Detect and block malicious and high-risk dependencies

Install

json_data_extractor

  • 0.1.03
  • Rubygems
  • Socket score

Version published
Maintainers
1
Created
Source

JsonDataExtractor

Transform JSON data structures with the help of a simple schema and JsonPath expressions. Use the JsonDataExtractor gem to extract and modify data from complex JSON structures using a straightforward syntax and a range of built-in or custom modifiers.

Another try to make something for JSON that is XSLT for XML. We transform one JSON into another JSON with the help of a third JSON!!!111!!eleventy!!

Remap one JSON structure into another with some basic rules and jsonpath.

Heavily inspired by xml_data_extractor.

Installation

Add this line to your application's Gemfile:

gem 'json_data_extractor'

And then execute:

$ bundle

Or install it yourself as:

$ gem install json_data_extractor

Usage

JsonDataExtractor allows you to remap one JSON structure into another with some basic rules and JSONPath expressions.
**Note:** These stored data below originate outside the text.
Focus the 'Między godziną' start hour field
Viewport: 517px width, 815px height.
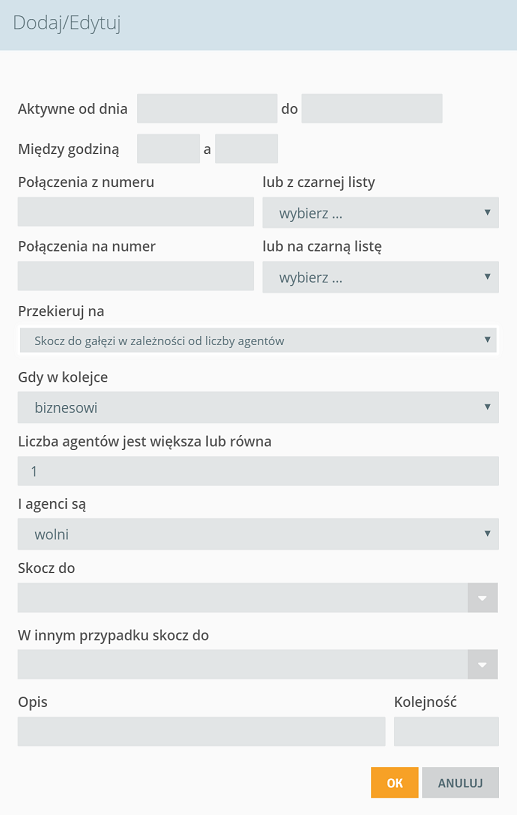168,149
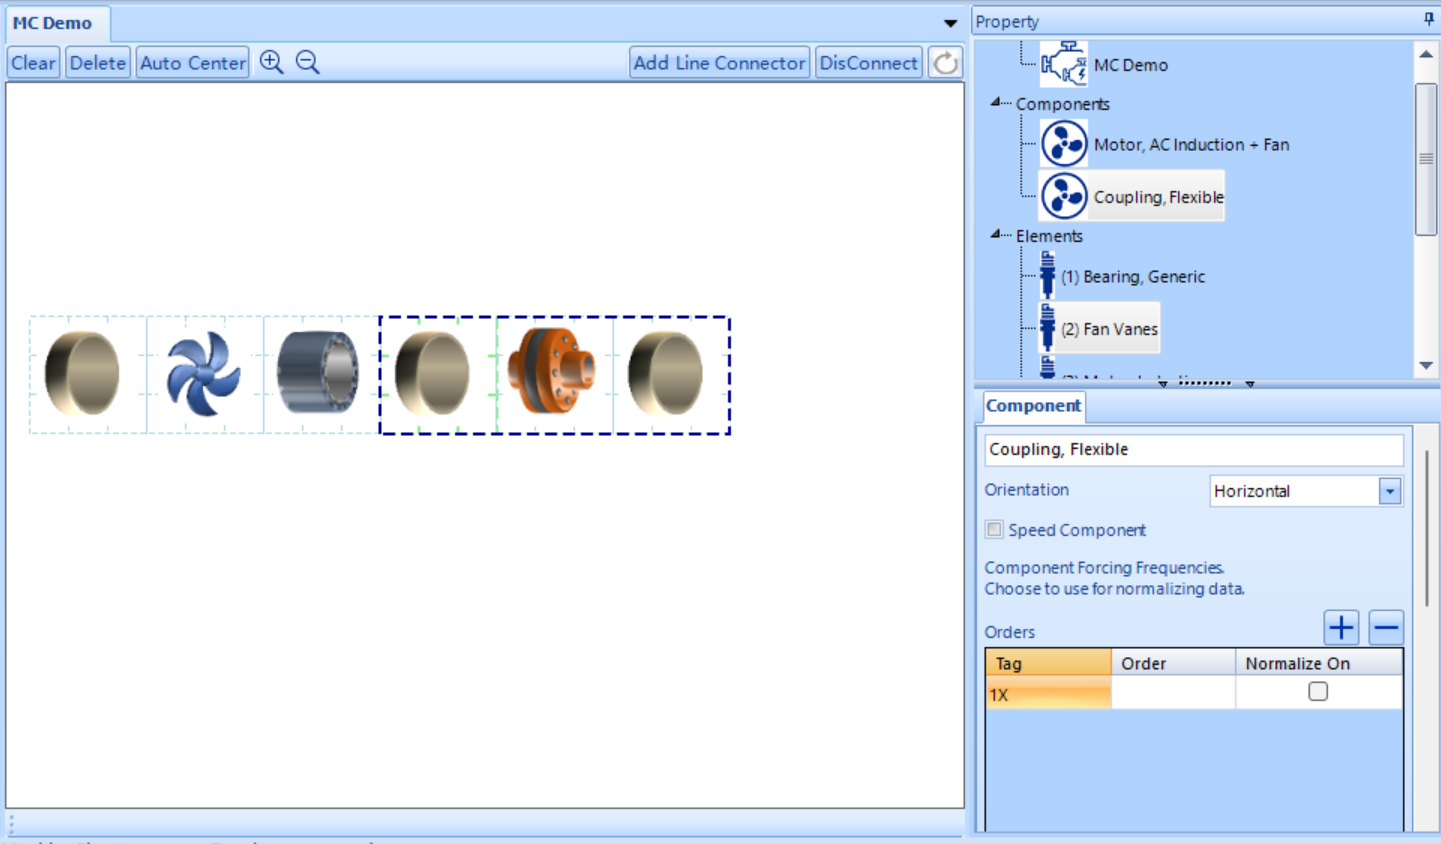Click the refresh circular arrow icon
Viewport: 1441px width, 844px height.
point(945,63)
The process involves defining a schema that maps the input JSON structure to the desired output structure.

We'll base our examples on the following source:

{
  "store": {
    "book": [
      {
        "category": "reference",
        "author": "Nigel Rees",
        "title": "Sayings of the Century",
        "price": 8.95
      },
      {
        "category": "fiction",
        "author": "Evelyn Waugh",
        "title": "Sword of Honour",
        "price": 12.99
      },
      {
        "category": "fiction",
        "author": "Herman Melville",
        "title": "Moby Dick",
        "isbn": "0-553-21311-3",
        "price": 8.99
      },
      {
        "category": "fiction",
        "author": "J. R. R. Tolkien",
        "title": "The Lord of the Rings",
        "isbn": "0-395-19395-8",
        "price": 22.99
      }
    ],
    "bicycle": {
      "color": "red",
      "price": 19.95
    }
  }
}

Defining a Schema

A schema consists of one or more mappings that specify how to extract data from the input JSON and where to place it in the output JSON.

Each mapping has a path field that specifies the JsonPath expression to use for data extraction, and an optional modifier field that specifies one or more modifiers to apply to the extracted data. Modifiers are used to transform the data in some way before placing it in the output JSON.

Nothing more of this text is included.